Assigned task:
Select every line below containing the word "search".

┌────────

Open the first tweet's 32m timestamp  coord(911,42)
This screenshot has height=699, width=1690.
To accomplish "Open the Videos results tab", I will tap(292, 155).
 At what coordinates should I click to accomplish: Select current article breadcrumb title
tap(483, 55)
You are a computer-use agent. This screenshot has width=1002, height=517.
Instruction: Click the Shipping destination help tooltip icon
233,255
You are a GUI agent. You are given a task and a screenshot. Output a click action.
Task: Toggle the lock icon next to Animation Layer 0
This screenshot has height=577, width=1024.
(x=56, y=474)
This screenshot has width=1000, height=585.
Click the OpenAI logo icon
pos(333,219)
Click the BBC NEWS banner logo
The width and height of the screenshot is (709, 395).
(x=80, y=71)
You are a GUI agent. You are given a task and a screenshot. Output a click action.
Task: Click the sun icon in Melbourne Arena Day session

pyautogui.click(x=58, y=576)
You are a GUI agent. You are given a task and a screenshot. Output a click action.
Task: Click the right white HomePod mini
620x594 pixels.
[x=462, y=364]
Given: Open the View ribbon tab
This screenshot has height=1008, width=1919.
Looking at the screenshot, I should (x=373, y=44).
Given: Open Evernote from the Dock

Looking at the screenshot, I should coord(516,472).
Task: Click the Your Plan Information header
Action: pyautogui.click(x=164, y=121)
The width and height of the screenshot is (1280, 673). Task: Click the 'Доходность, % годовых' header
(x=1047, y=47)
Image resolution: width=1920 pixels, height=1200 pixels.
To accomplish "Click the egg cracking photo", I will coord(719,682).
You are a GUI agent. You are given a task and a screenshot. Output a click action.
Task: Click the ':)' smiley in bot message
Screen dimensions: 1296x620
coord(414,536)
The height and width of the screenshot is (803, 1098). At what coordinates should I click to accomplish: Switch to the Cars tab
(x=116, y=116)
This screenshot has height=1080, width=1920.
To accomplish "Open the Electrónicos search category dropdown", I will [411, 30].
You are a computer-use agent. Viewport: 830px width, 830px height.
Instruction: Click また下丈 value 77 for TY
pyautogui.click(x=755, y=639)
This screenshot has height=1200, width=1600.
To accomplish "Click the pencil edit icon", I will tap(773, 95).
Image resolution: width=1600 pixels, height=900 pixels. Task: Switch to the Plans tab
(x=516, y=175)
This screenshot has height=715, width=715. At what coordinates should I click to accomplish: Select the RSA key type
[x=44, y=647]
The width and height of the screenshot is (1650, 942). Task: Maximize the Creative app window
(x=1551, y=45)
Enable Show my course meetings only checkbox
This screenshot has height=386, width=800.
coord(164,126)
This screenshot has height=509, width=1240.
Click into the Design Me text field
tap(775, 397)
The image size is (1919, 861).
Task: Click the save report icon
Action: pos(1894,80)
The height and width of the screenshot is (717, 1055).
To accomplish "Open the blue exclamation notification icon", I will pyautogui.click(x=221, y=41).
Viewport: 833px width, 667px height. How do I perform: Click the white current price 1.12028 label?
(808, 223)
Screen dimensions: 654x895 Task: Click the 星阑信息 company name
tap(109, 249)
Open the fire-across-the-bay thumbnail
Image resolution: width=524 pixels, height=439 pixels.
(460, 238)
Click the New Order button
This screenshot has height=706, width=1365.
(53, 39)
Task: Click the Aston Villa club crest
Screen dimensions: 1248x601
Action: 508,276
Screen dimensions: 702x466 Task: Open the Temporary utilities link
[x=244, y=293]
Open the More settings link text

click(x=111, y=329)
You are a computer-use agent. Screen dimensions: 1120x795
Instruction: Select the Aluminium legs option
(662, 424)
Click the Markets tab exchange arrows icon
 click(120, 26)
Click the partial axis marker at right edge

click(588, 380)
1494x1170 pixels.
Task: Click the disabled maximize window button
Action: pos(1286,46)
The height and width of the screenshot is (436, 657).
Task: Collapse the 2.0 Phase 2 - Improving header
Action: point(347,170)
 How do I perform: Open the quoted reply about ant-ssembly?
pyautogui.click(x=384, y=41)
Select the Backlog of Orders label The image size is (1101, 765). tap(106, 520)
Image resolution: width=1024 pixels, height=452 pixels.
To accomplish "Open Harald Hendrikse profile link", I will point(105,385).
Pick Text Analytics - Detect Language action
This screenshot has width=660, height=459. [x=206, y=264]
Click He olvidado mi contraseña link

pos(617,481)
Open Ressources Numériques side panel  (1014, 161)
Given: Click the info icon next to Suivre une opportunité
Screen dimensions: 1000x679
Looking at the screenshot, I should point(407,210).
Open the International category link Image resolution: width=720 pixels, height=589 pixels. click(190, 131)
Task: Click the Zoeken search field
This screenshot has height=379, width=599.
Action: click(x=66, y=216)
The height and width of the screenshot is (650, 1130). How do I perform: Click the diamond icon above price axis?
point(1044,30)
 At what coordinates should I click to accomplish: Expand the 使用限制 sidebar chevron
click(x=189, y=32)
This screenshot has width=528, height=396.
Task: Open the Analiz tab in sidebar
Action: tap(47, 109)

└────────

Exercise solution:
To accomplish "Open the Electrónicos search category dropdown", I will [411, 30].
Task: Click the Zoeken search field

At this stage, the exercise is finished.